May the church ask this question: “Who do queer people and queer people of color say we are?” and have the sincerity of self and neighborly love to listen to the voices and align itself accordingly.
Johnson: Our theology, our churches, and resources have been used as tools to negate, exclude, and strip queer people of their rightful and sacred place in the family of God. It is the responsibility of the PC(USA) and all its worshiping bodies to repent and seek repair for the wrongs we have done, the lies we have supported, and spirits we have broken.
Queer and trans youth continue to endure spiritual, emotional, and physical violence born out of our theological maleficence. Transgender and gender non-conforming women of color are murdered at rates that reveal our complacency and condemnation.
Every worshiping community and every member of our denomination can do something to help make us look and love like the community Jesus came to make real. I encourage everyone who reads this to ask, “What does God require of me?” and then do what you can to help LGBTQIA+ people know they are seen, welcomed, and blessed by you and by the God whom we claim is loving and just.
Morgan: Realize that there is still work to do and the issues around justice for queer people go beyond ordination.

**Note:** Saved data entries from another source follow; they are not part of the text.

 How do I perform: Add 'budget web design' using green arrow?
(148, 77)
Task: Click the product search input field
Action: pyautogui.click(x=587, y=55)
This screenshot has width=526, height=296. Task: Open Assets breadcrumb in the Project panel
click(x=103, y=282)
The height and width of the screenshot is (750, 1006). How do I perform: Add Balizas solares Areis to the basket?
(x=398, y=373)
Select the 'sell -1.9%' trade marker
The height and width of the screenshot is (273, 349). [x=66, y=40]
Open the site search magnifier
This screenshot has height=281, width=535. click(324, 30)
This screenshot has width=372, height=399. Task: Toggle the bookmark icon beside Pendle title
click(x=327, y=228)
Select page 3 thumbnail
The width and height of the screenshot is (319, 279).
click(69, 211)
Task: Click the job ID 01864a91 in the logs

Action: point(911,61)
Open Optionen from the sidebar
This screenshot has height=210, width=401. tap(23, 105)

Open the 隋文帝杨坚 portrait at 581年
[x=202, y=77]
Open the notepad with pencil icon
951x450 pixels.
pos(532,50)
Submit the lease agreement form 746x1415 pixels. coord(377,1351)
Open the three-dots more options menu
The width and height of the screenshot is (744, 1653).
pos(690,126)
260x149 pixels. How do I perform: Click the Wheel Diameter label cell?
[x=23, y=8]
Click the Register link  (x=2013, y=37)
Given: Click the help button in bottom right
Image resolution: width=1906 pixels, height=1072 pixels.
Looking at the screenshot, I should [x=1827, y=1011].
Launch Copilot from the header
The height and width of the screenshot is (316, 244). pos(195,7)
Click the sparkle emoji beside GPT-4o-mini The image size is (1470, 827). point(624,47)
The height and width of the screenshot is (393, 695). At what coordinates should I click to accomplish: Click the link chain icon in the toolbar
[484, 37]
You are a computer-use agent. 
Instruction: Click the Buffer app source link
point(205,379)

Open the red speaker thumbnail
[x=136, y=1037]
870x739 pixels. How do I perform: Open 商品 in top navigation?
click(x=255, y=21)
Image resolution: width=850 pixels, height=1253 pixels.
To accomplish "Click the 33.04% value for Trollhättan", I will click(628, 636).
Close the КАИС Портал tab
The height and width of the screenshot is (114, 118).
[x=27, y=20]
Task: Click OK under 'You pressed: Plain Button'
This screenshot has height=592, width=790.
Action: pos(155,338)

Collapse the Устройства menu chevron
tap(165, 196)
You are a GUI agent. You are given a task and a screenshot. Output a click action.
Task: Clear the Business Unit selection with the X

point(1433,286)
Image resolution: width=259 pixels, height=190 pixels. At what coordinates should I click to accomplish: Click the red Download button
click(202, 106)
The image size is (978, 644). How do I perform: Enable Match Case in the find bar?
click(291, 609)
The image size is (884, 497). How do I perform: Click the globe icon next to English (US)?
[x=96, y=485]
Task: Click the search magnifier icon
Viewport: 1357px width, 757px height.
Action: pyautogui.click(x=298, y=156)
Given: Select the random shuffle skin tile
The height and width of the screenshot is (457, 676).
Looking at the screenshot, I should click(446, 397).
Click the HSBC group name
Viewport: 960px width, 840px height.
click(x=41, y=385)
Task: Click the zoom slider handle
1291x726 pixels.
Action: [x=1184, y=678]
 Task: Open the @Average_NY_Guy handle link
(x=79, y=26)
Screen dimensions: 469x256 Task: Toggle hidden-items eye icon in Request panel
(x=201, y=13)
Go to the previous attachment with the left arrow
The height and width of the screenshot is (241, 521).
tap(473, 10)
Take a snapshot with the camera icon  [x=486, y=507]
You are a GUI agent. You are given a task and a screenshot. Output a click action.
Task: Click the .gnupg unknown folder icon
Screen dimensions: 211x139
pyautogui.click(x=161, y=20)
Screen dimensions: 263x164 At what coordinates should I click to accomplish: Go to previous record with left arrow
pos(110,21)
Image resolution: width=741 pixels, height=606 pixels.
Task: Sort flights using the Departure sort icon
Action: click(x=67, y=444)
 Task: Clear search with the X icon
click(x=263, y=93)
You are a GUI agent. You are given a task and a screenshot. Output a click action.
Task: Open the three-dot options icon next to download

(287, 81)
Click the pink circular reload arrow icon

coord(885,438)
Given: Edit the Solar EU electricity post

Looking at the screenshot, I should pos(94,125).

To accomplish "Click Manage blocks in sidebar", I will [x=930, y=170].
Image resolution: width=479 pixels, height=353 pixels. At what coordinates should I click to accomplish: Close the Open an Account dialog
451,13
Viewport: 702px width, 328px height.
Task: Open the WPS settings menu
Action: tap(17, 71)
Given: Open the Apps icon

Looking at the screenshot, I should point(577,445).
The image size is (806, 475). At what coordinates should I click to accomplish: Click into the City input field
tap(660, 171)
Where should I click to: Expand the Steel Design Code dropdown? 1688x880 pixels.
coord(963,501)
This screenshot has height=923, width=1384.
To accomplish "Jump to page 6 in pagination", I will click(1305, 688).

Toole: While the changes to polity made in recent years are deeply important, there’s still a lot of work to do on the ground. I’ve experienced many churches who believe we have reached equity because of the changes made on paper, or who think adopting a welcoming statement or joining an affirming organization is what it means to be an ally. While those are all good and important things, they don’t actually mean that the culture has changed yet. I have been yelled at for being in the “wrong” restroom when presented with only binary gender options at churches. I have sat in pews while the liturgy celebrates men and women and does not acknowledge any of us who fit somewhere outside of those boxes. I have been looked at as if I have three heads when I state my pronouns. All of these experiences have been at churches that claim to be affirming of my identity.
There is no shortcut to doing the work, having difficult conversations, educating yourselves and each other so that you’re more ready to actually do the work of welcome.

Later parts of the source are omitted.